Students on the Silicon Valley Program must submit their resume in the approved SVP format. You will find a MS Word version of this format in the link below. The reason for this mandate is simple: by requiring all resumes to comply to the same format, employers reading the book can concentrate on the substance of your resume, not the form. When submitting your resume to employers, you may use whatever version you wish, however it is up to you to make sure that the version you send is completely free from errors, and is consistent with what you submit to the SVP.
The Silicon Valley Program produces a resume book featuring all of the students on the program each semester. In this way, prospective employers can get to know each of you. On occasion, an employer has contacted a student directly through this process. A consistent look in this resume book sends a polished message to those reading the book.

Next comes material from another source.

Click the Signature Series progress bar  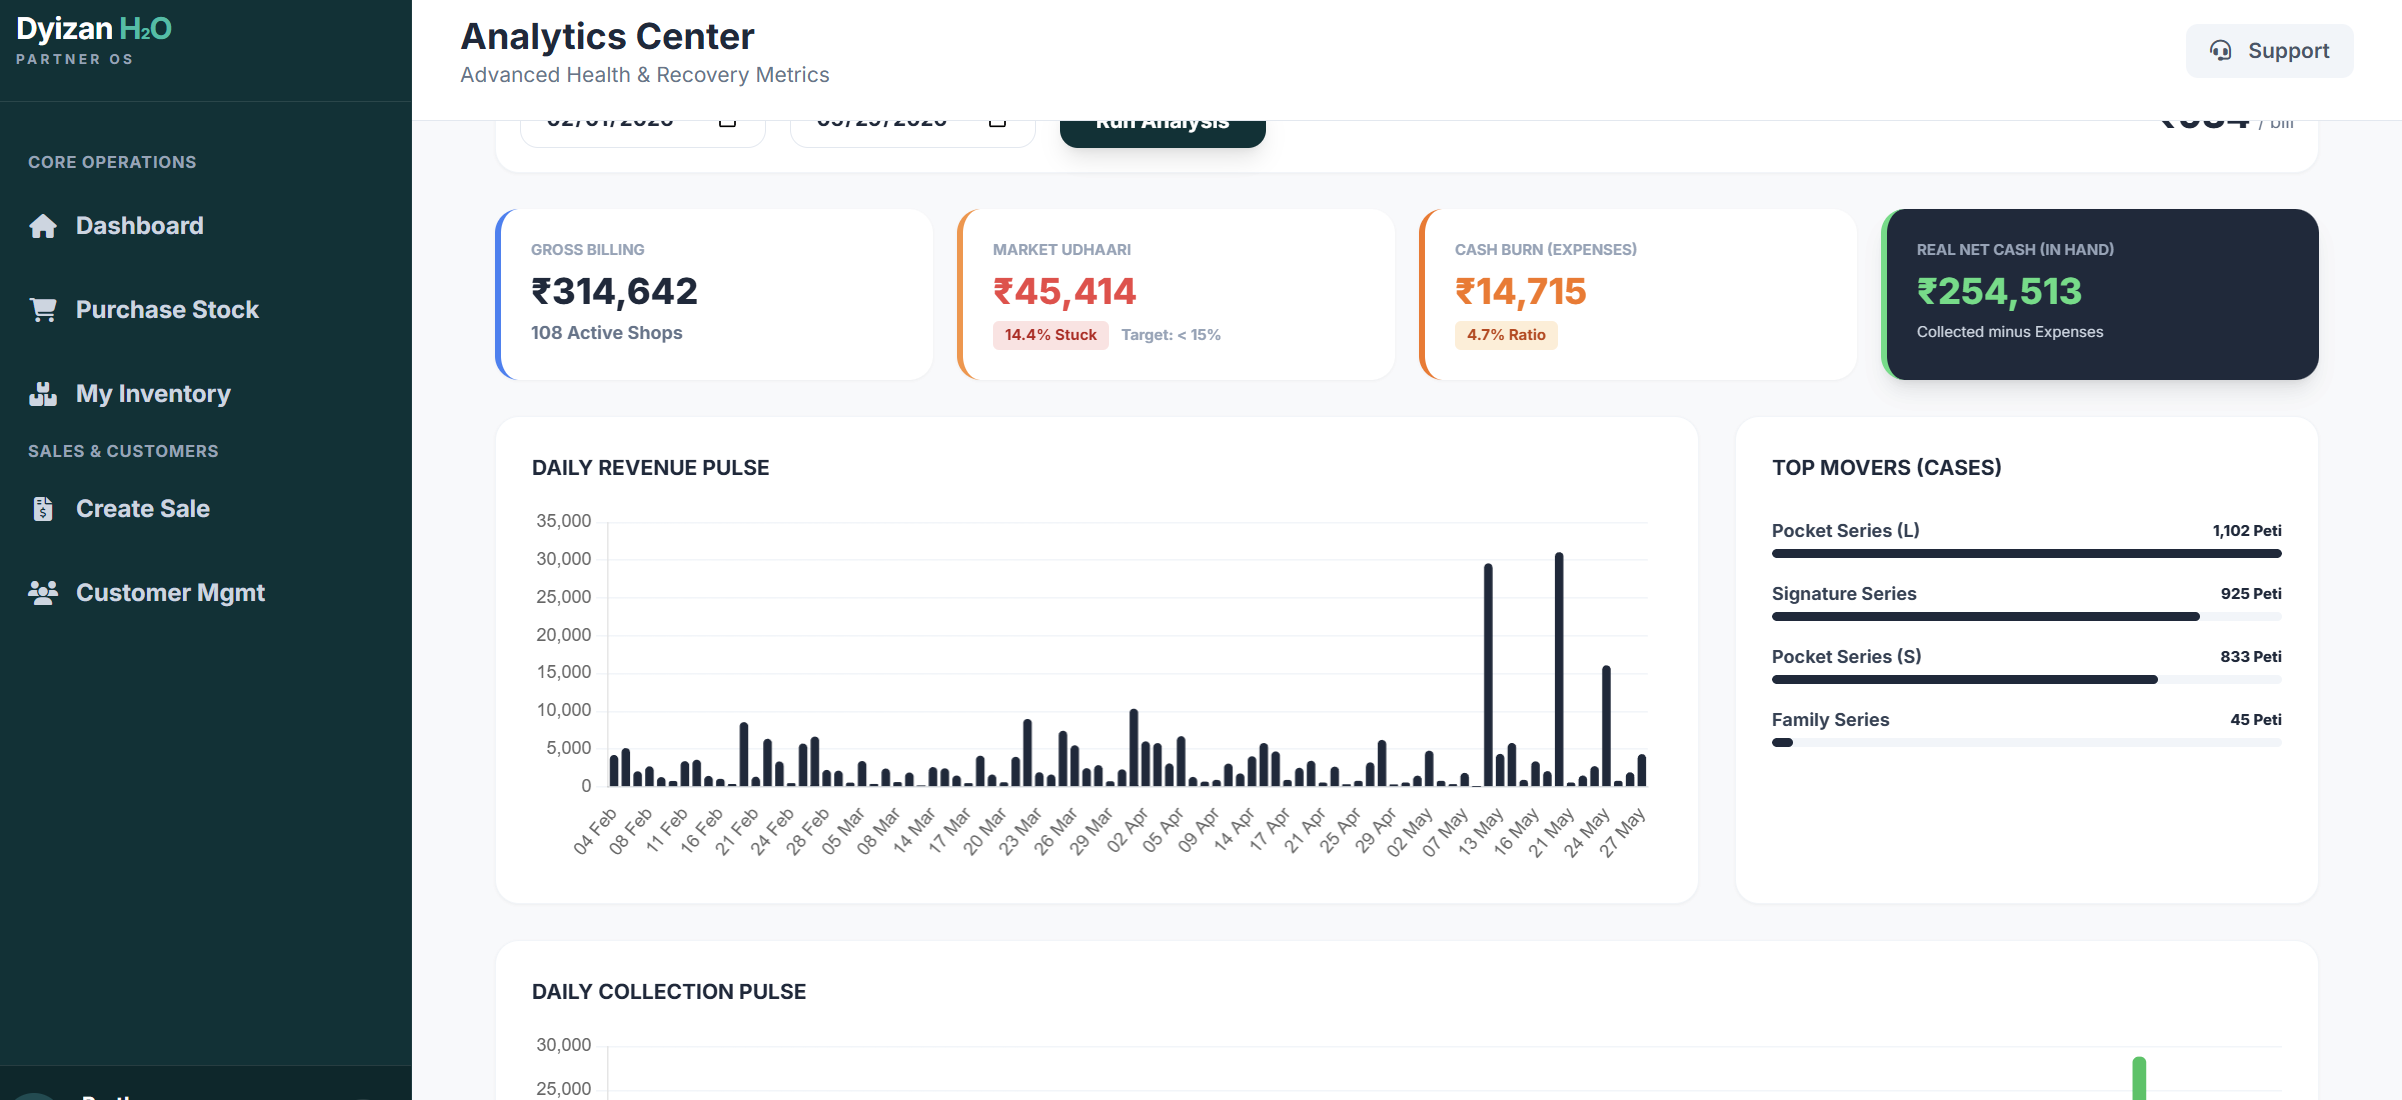tap(2026, 616)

Before submitting your resume to the SVP director for comment, you should:
Format your resume in the approved format
- Approved Format, MS Word Version
- Resume Tips & Tricks
- Read and understand "b." above. This is a document that explains the intricacies of the format in "a."

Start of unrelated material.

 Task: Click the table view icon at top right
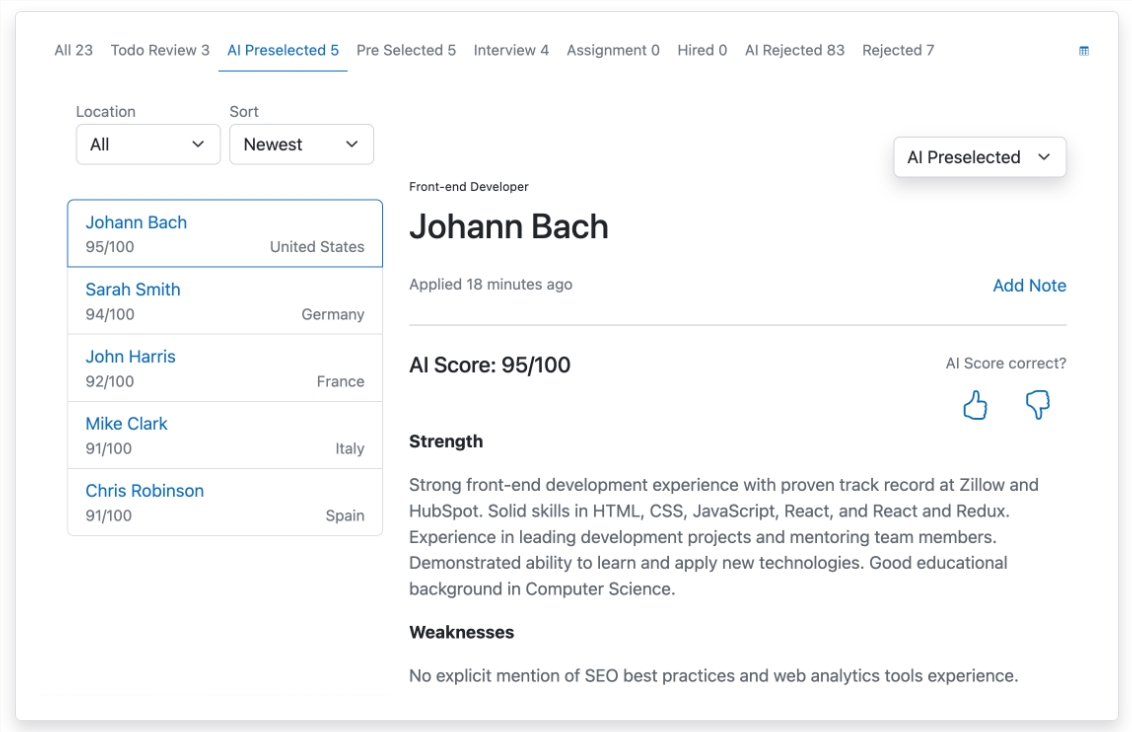coord(1083,51)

- Carefully edit your bullet points to highlight your accomplishments at each element on your resume
- Submit your resume to a resume consultant in the Office of Career Services for further comment
- Make sure that any tech-related experiences shine through
- Carefully edit your resume one last time.
- Laszlo Bock PO’92 on Effective Resumes:
Another great source is Mr. Laszlo Bock, VP for People Operations at a little company called Google. Laszlo and his team probably sees 100k resumes per year, so has a good handle on what constitutes an effective resume. He recently wrote a blog post on the topic that can be found here: https://www.linkedin.com/pulse/article/20140929001534-24454816-my-personal-formula-for-a-better-resume. This entire article is a good (quick!) read. He shows multiple examples of what makes an effective resume bullet point, demonstrating “good,” “better,” and “best” in a few areas. The transitions from “good” to “best” are illuminating. Spend some time thinking about this as you work on your SVP resume.